An interesting new poll shows that millennials "could be a critical swing vote in races across the country" this midterm election.
At the beginning of October, the Harvard Institute of Politics polle d 2,000 young voters, ages 18 to 29, and found that Democrats have "lost ground" with this age group as compared to past election cycles.
According to a recent RollCall.com article, the 2014 polls shows that 51% of millenials considered most likely to vote in the 2014 elections would like to see a Republican Congress -- this is 4 points higher than those who would prefer Democrats rule the U.S. Senate. The major change is the 16 point jump in Republican favor from a similar poll in 2010; at that point young people preferred the Democratic party by 12%.

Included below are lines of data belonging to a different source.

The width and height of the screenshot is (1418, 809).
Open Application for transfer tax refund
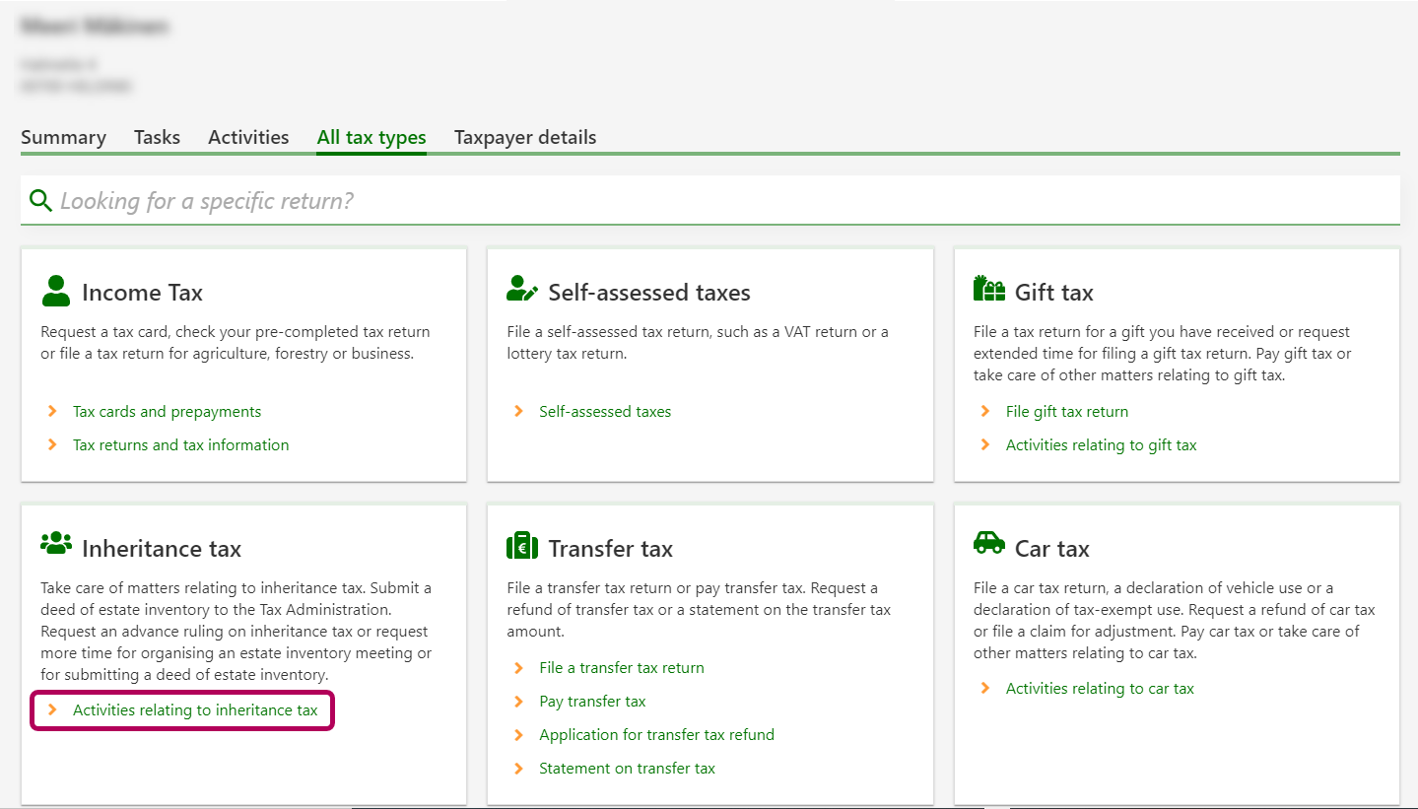656,735
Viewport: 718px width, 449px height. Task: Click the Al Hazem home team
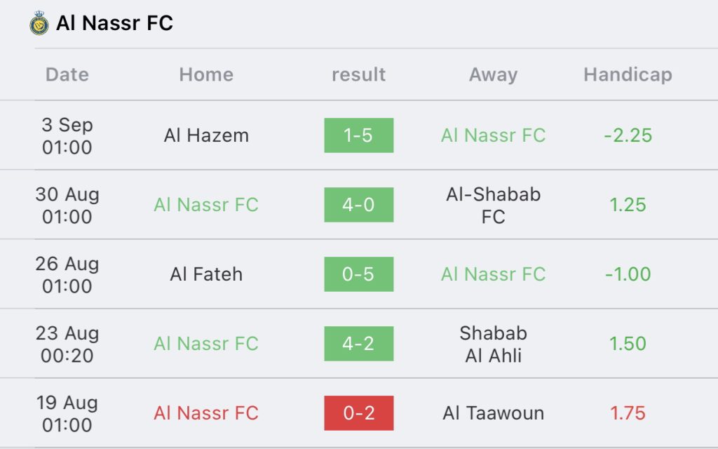click(206, 135)
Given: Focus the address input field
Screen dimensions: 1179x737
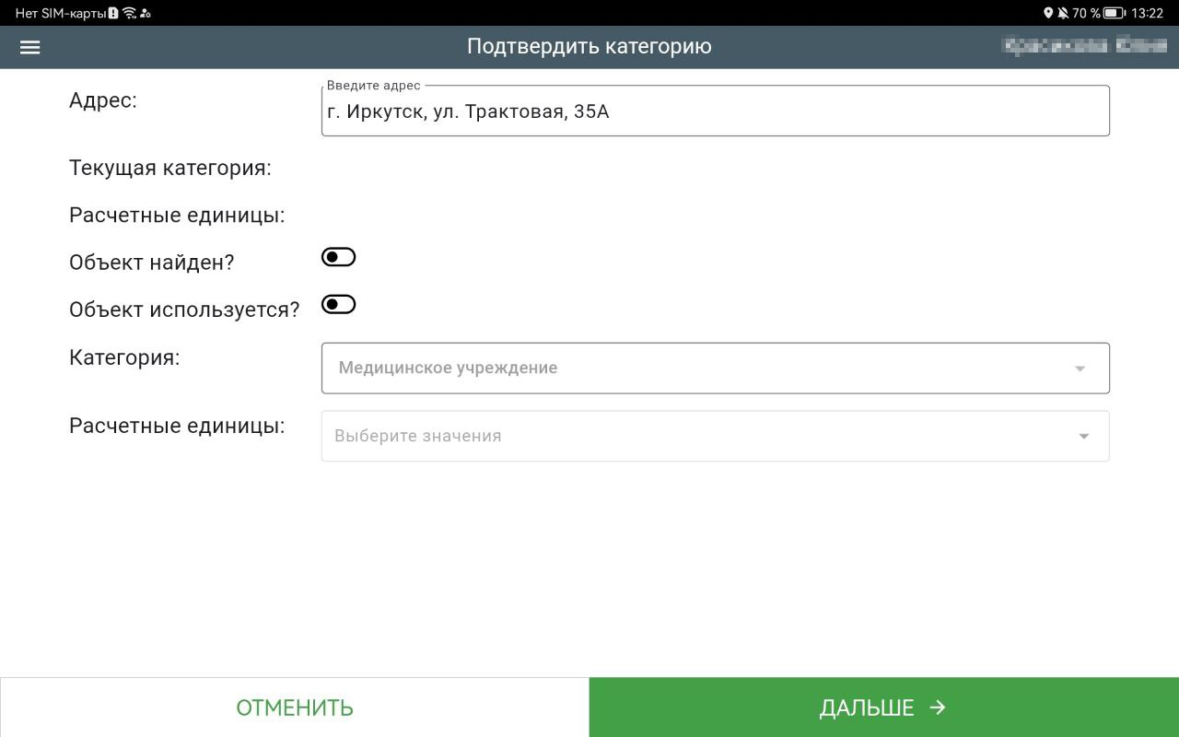Looking at the screenshot, I should [715, 112].
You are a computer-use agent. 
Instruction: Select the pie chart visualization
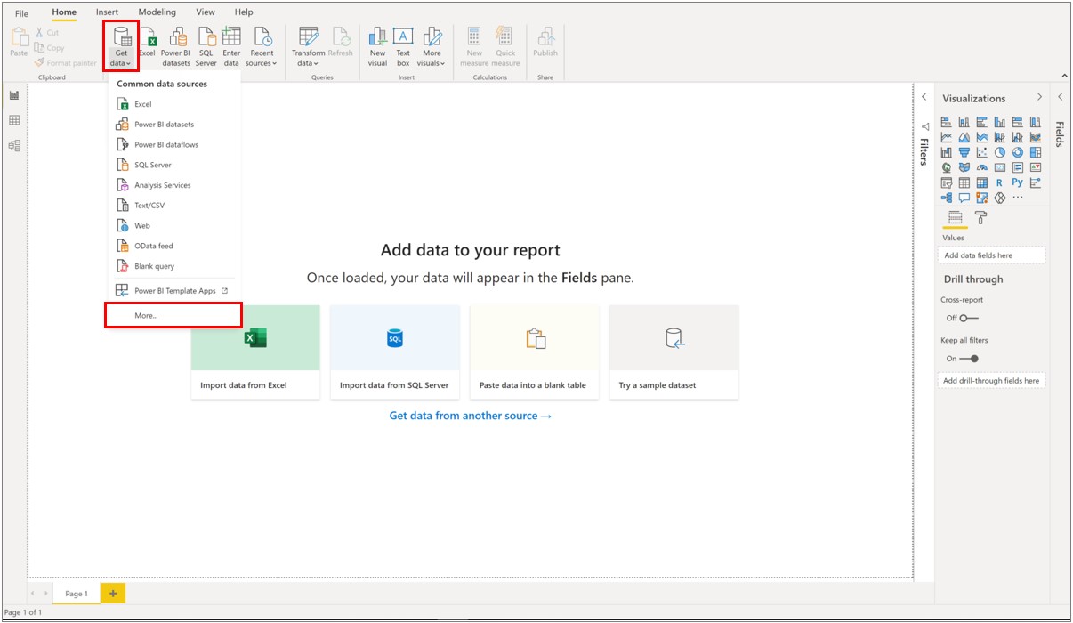click(x=998, y=152)
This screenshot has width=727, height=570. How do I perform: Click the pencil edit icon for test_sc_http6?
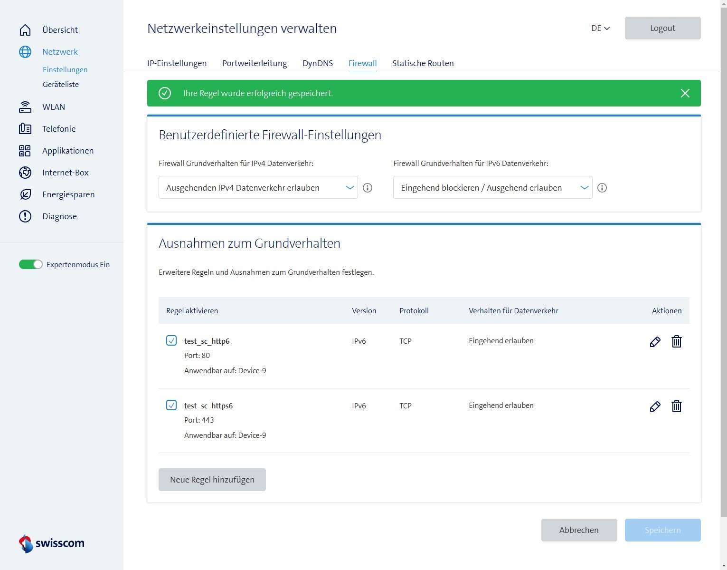pyautogui.click(x=655, y=342)
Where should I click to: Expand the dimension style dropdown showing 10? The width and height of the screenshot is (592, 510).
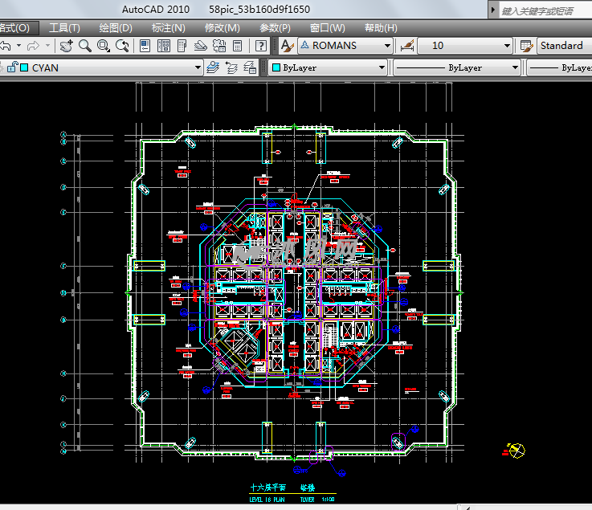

There was, however, no significant change found in political persuasion in racial groups and no meaningful gender gap. Young black voters continue to support President Obama at a 78% approval rating, while young white voters had a significantly smaller approval rating toward the president. Generally speaking, young white voters preferred Republicans in Congress, while young black and hispanic voters preferred Democrats, according to RollCall.com.
As far as ISIS and fear of terrorism goes, 61% of the millennials polled think national security issues are a big deal or are "somewhat" worried about terrorist attacks. Approval of increased strikes abroad are at 39%, with 20% disapproving.
But what does all this mean for tomorrow's elections?
“A lesson here, for us, is that young people, millennials, are no longer the political outliers that they once were,” said John Della Volpe, the Harvard Institute of Politics polling director, to RollCall.com. “In contrast to where we were four years ago, the youth vote is very much up for grabs politically.”
Harvard IOP director told RollCall.com: “The message is clear: Ignore millennial voters at your peril.”
Turnout for millennials at this election is expected to be about the same as in 2010.